Redis part 2 - Application cache benchmark: NVMe SSDs and memcached
Which form of application cache leads to more performance in e-commerce: the use of Redis, memcached or NVMe SSDs? We carried out a benchmark and measured the throughput of write, read and delete operations per second.
Why these Redis benchmarks?
In our daily work with online shops, we have seen time and again that the use of Redis has led to an increase in performance. The throughputs of write, read and delete operations were improved by Redis, which was proven by earlier benchmarks by Redis developer Colin Mollenhour. But technology continues to evolve and so does the hardware we use: we use NVMe SSDs as data storage on our clusters. They achieve much higher data throughputs than SATA SSDs or HDDs and therefore lead to better performance in e-commerce. The data storage is used by the shop systems Magento and Shopware as a cache backend by default. Redis and memcached, on the other hand, store the data structures in the main memory. With this benchmark, we wanted to find out which form of data storage for application caches ultimately leads to better performance for online shops: Redis (main memory), memcached or NVMe SSDs (file system).
For this, we measure the throughput of erase, write and read operations per second and compare them.
In the second benchmark, which we will present in the next blog post "Redis part 3", we focused on the sessions. We wanted to find out which session storage is more performant when reading, writing and changing data: Redis, MySQL or NVMe SSDs.
The tests were carried out on one of our clusters with our current hardware (at the time of the test), such as Intel Xeon Gold 6254. For the test environment, we chose 4 CPU cores to represent the computing power of one of our average clusters. We set the RAM height to the very high value of 32 GB so that all cache files could be stored in the Linux file system cache. In most cases, this is possible with much less RAM.
|CPU||Intel Xeon Gold 6254 @ 3.10GHz (4 enabled CPU cores)|
|SSD||Samsung SSD PM1725b 3.2TB, PCIe 3.0 x8 NVMe SSD|
|RAM||32 GB DDR4 2933 MHz|
Benchmark: Application caches under Magento 1
Since Magento 1 has a complex cache system, we decided to run the benchmark under Magento 1 as an example. This allows us to demonstrate the effects of cache backends on complex data structures. The benchmark for application caches was carried out under the (at the time of the test) current version Magento 184.108.40.206.

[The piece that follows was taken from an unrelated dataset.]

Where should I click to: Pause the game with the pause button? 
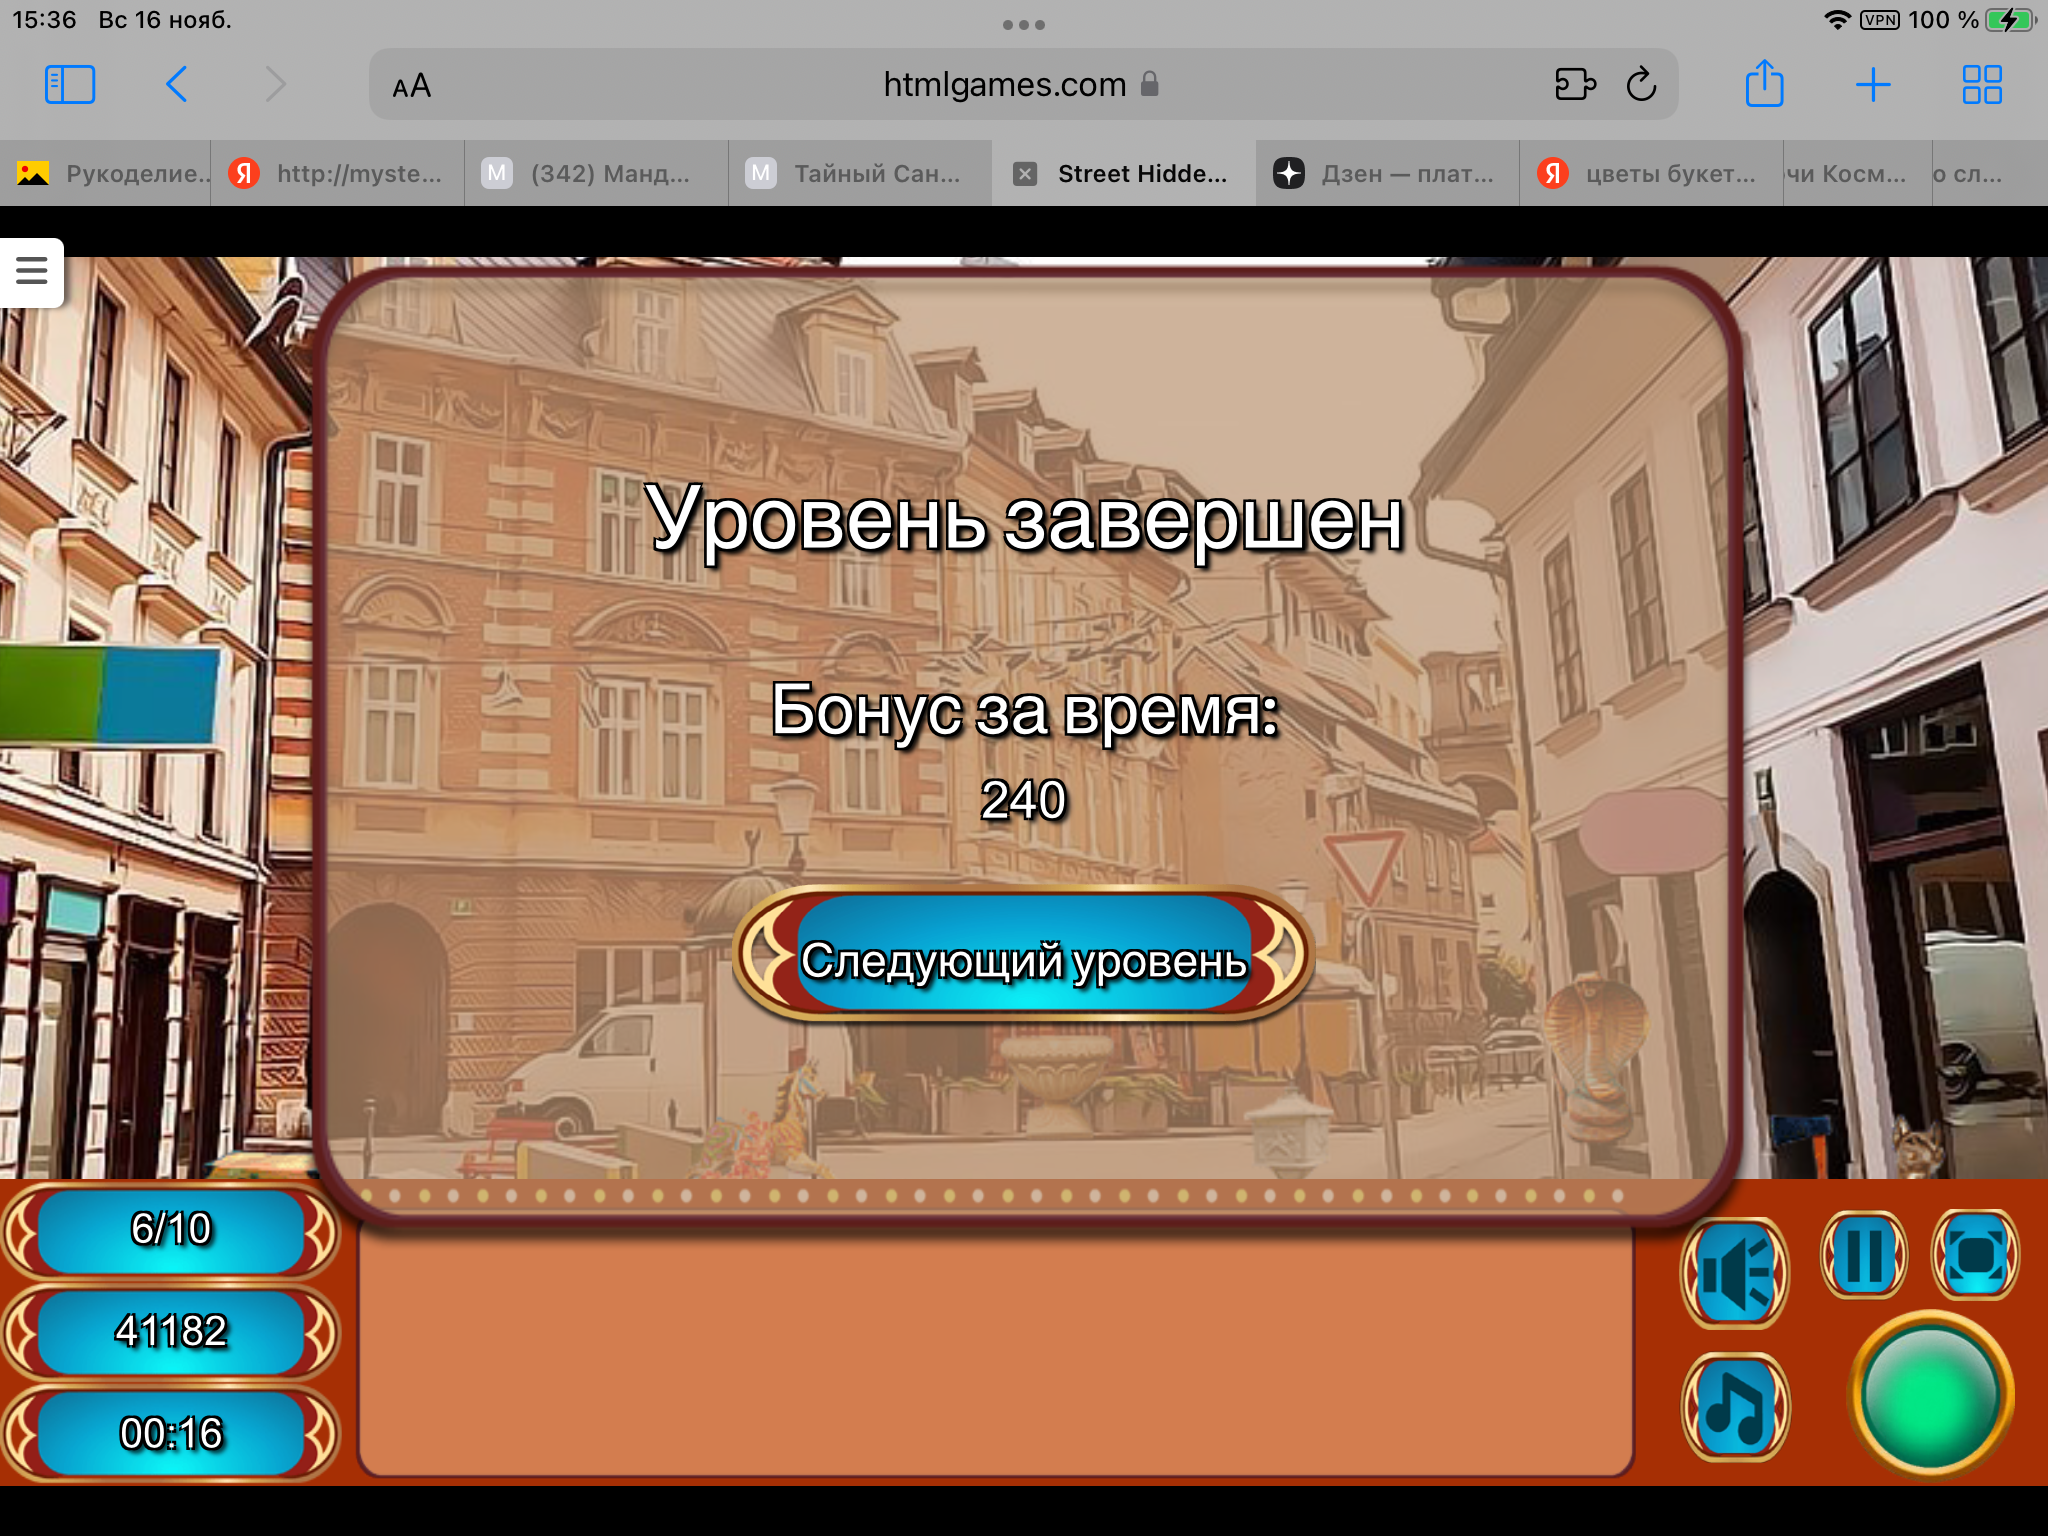(1864, 1255)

Shopware and Magento online shops shop the data in the data memory (NVMe SSDs in our case) by default. Redis, on the other hand, stores the data in the main memory. In order for Redis to be supported by Magento 1, certain plugins must be installed. Magento 2 and Shopware already support Redis natively.
Colin Mollenhour's benchmarks from 2012 served as the starting point for our test. We replicated this test on our hardware and the current Magento 1 shop system and tested various backends.
Backends for the benchmark
The backend Zend_Cache_Backend_File is used with Magento 1 if no other special backend is used via the lokal.xml or a module. A special configuration is not necessary here.
For our tests, we ran the benchmark on the fast NVMe SSDs we used.
This is a module by Collin Mollenhour, which allows the Magento 1 cache to be stored in Redis. For Magento 2, an implementation on the same code basis is already integrated in the shop system. Shopware also allows the cache to be stored in Redis without further modules.
memcached (Zend_Cache_Backend_TwoLevels) + Zend_Cache_Backend_File
Magento 1 allows the cache to be split into two parts according to fast and slow backend. This allows a part of the cache to be placed in a fast backend that does not support tags. The remaining part of the cache, which needs the tags, is placed in another, slower backend. Without additional modules, it is possible to use the key-value database memcached as a fast backend for this case. For this test, we used memcached as the fast backend and the file system as the slow backend.
memcached (Zend_Cache_Backend_TwoLevels) + Cm_Cache_Backend_Redis
As a fourth variant, we tested how memcached and Redis behave in combination. We have therefore activated the TwoLevels backend again, but entered Redis as the slow cache for this case.
After configuring the cache benchmark, elements were then created for the benchmark:
php -f shell/cache-benchmark.php --keys 200000
The actual benchmark was then carried out and evaluated.
We use a cache size of 200,000 keys in the test, which in our experience corresponds to an average Magento shop.
A write operation stores a single item in the cache, a read operation reads it. A delete operation removes all elements from the cache that are provided with a specific cacheIn contrast to the other backends, the support of complex data structures in Redis makes it possible to find elements via tags. For this purpose, the cache backend creates a set for each tag in which all associated keys are saved. In addition, there is a set that contains all tags. In this way, it is extremely efficient to remove all keys belonging to a tag. This method is not available for file system-based backends or memcached, so the number of deletion operations is much lower for these backends (see diagram 1). Due to the inefficient structure of the standard Magento application cache (default setting), the throughput of delete operations is extremely low.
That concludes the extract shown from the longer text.